Los recipientes cargados de mineral se tambaleaban con tal violencia que algunos chocaban entre sí. Un desprendimiento de fango estuvo a punto de sepultar a Faros. Escupiendo barro, abandonó el nicho con la intención de unirse a los que convergían en las escalas.
Delante, un prisionero alto y canoso luchaba por mantenerse firme en su camino, pero, al dar un paso en falso, la pasarela se desplomó y él quedó colgado del borde. Sosteniéndose en un asidero, hacía esfuerzos por impulsarse hacia arriba. Reaccionando instintivamente, Faros corrió hacia él.
—¡La mano! —le gritó—. ¡Dame la mano!
El otro le obedeció, pero estuvo a punto de soltarse. Faros lo subió lentamente, hasta que pudo depositar un pie en el sendero. Con un poco más de ayuda, el anciano se enderezó. A Faros se le iluminó el rostro al reconocerlo, porque comprendió que acababa de rescatar a Itonus, el patriarca depuesto.
Itonus le dirigió un breve ademán y ambos corrieron hacia las escalas.
En la boca del agujero, varios obreros se inclinaban para recoger a los supervivientes. El temblor comenzaba a remitir, pero nadie se fiaba de que no hubiera otros. Faros miraba con angustia a Itonus, y no se unió a la fila hasta verlo a salvo. Arriba, sintió que lo sujetaba una mano fuerte y firme, una mano llena de tatuajes.
Se puede decir que Ulthar elevó por los aires al minotauro, más pequeño que él, para depositarlo en tierra firme. Con un suspiro, Faros cayó en sus brazos.
—Tenía un primo, Sardar —murmuró Ulthar—, que navegó conmigo, para mi familia.
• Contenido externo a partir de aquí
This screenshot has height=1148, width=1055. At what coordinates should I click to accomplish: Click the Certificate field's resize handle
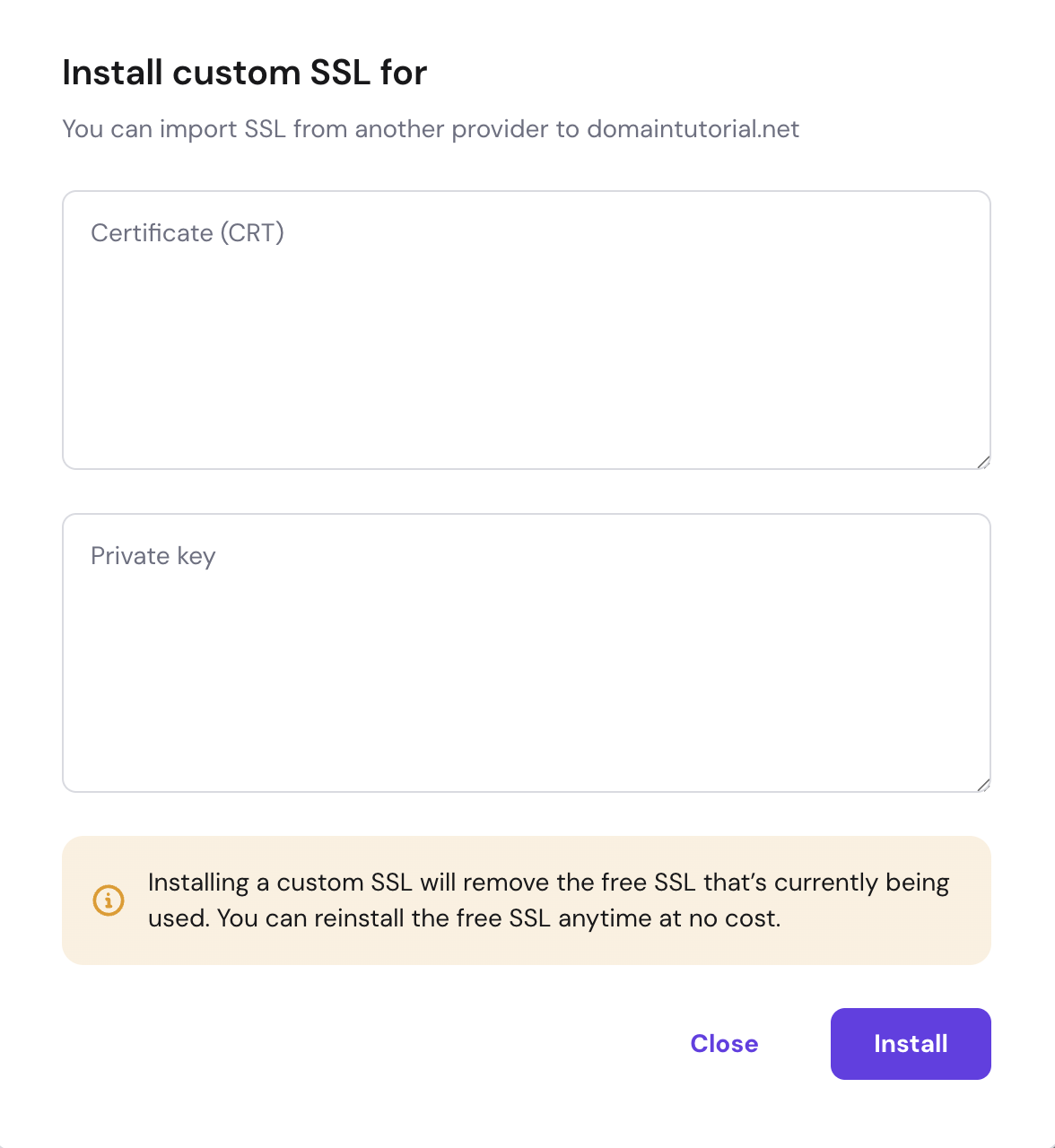(x=983, y=462)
Luego se hizo pirata y bandido. Donde iba yo, iba él. Buen camarada y buen luchador —bufó—. Lo mandaron al hoyo conmigo y murió el primer día. No pude agarrarlo a tiempo.
Como no le quedaban fuerzas para responder, Faros se las compuso para asentir. Se acercó a mirar el hoyo, donde los fuegos causados por el temblor comenzaban a desaparecer de la vista.
Estaba tan débil que ni siquiera se sobresaltó cuando lo tocaron en el hombro. Al girarse, se encontró frente a Itonus.
—A ti, y a tu amigo —los ojos, prudentes y negros como el carbón, pasaron a Ulthar—, se os convocará. Estad preparados.
Les dio la espalda y se introdujo en la fila de prisioneros. Faros lo siguió con la vista, pero Ulthar le dio un suave codazo.
—No des muestras de interés. Disminuye los riesgos.
—¿Qué quiere decir? ¿Qué desea de nosotros?
Antes de que Ulthar respondiera, se aproximó uno de los guardias.
—¡Todos a las carretas! Esperaréis allí hasta que sepamos que ocurre. Descansad mientras podéis. Luego habrá que recuperar el trabajo perdido.
Mientras se dirigían a las carretas, Ulthar respondió con toda tranquilidad a la pregunta de Faros:
—Sólo podemos importarle por una cosa. —Por primera vez en muchos días se permitió una auténtica sonrisa—. Creo que el patriarca tiene un plan para huir, y por la pinta, debe de ser bueno.